(Passage shown)

Lloyd Khaner is the General Partner of Khaner Capital, LP, a long-short hedge fund based in New York. He is also the author of Lloyd’s Wall of Worry, published every Tuesday on Minyanville. Check out Lloyd's recent columns, here.
How Much More Will Mobile Cost? And When Will Zuckerberg Hand Over Control?
by Peter Prudden
Since the IPO that led to a near term top in the market, Facebook has done nothing but grind lower. Over-hyped and under-delivered is how you could classify this market event, but we told you to stay away because the broader market was unstable and due for a rinse. Couple with that a deal price that was elevated from $28 on the top end to $38, and a larger insider sale added on at the eleventh hour. The insider gate has once again been lifted and we are seeing many early investors take the money and run. As they should. The cost basis of the angel crowd and their subsequent return warrants cashing in the bet and moving on to the next opportunity. What should the retail and institutional crowd do? Tough question. My gut says ignore it because uncovering value is an evolving cycle and value will always come to the surface. If Facebook was a true superstar, it would have traded like LinkedIn
(LNKD) out of the gate, and not Groupon
(GRPN) or Zynga
(ZNGA). The key question you must answer from a longer term investment thesis is: How much will Facebook need to spend on mobile Web/ad development? It's eating up the company's earnings and there's no end in sight. Another question: When will Zuckerberg give up the reins? He can't manage the business to the Street's standards and likely never will. From a shorter term trading standpoint, you can be long against the recent low, as hot money will come back in with a close above $20.

(End Passage shown)
(Data extract)

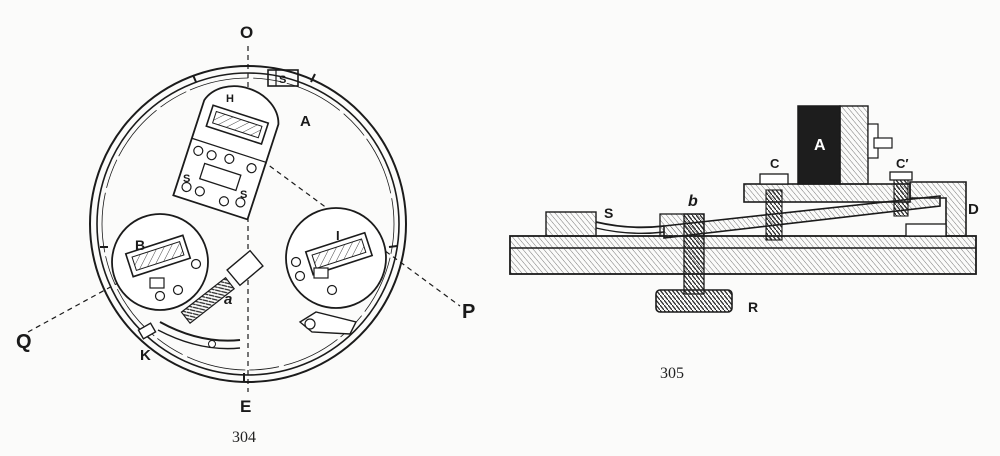  I want to click on axis-P, so click(354, 228).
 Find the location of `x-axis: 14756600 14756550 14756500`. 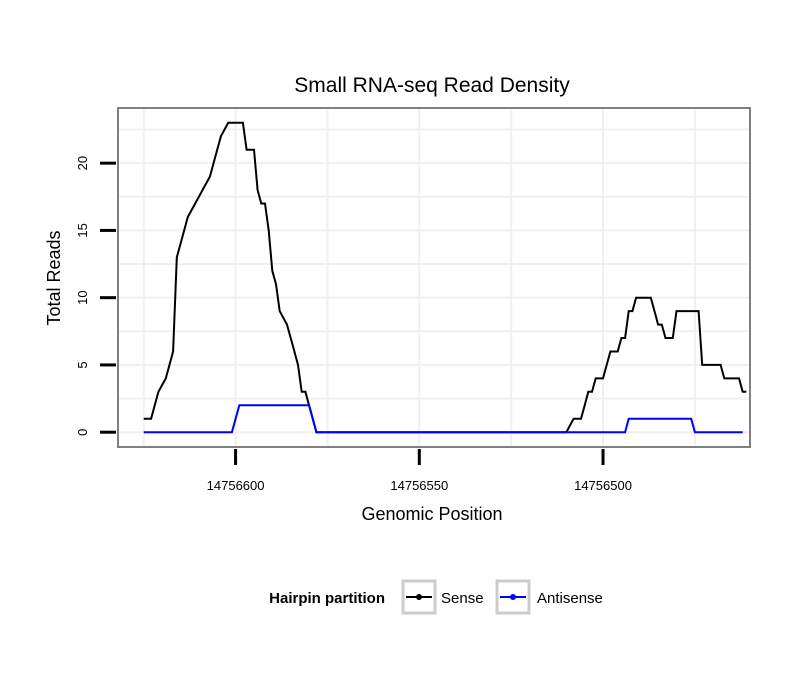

(End Data extract)

▸ Activity: Please pick up the Facebook stock commentary above the lines and continue it from its final sentence.

▸ Task response:
Peter Prudden is the General Partner of SISU Advisors LP and the Managing Member of Prudden & Company LLC. Read more of his comentary, here.
Fighting With Reality: No One Would Ever Pay to Use Facebook
by Michael Sedacca
Facebook is and has been at the forefront of creating new social media initiatives. However, it's becoming clearer that Facebook went public at or near its peak in terms of growth. Yes, Facebook is still growing, but not at the exorbitant rates that the stock was implying.
It's a widely known fact that almost all of the restricted stock that will become available will be dumped on the market. The float will grow from its initial size of 470 million shares by almost 2 billion shares, which will be a growth of nearly six times. Will there be enough buyers to absorb all of the new supply? My inclination is no, but the amount of new supply that's still coming has already been discounted by the market.
One thing that has struck me in my recent conversations is that Facebook would likely not be able to survive on a pay-per-use model. Those I have asked have nearly universally said that even if they had to pay $1 to use Facebook, they would not. This underscores Facebook's fight to stay relevant, where LinkedIn has thrived off a pay-per-use model.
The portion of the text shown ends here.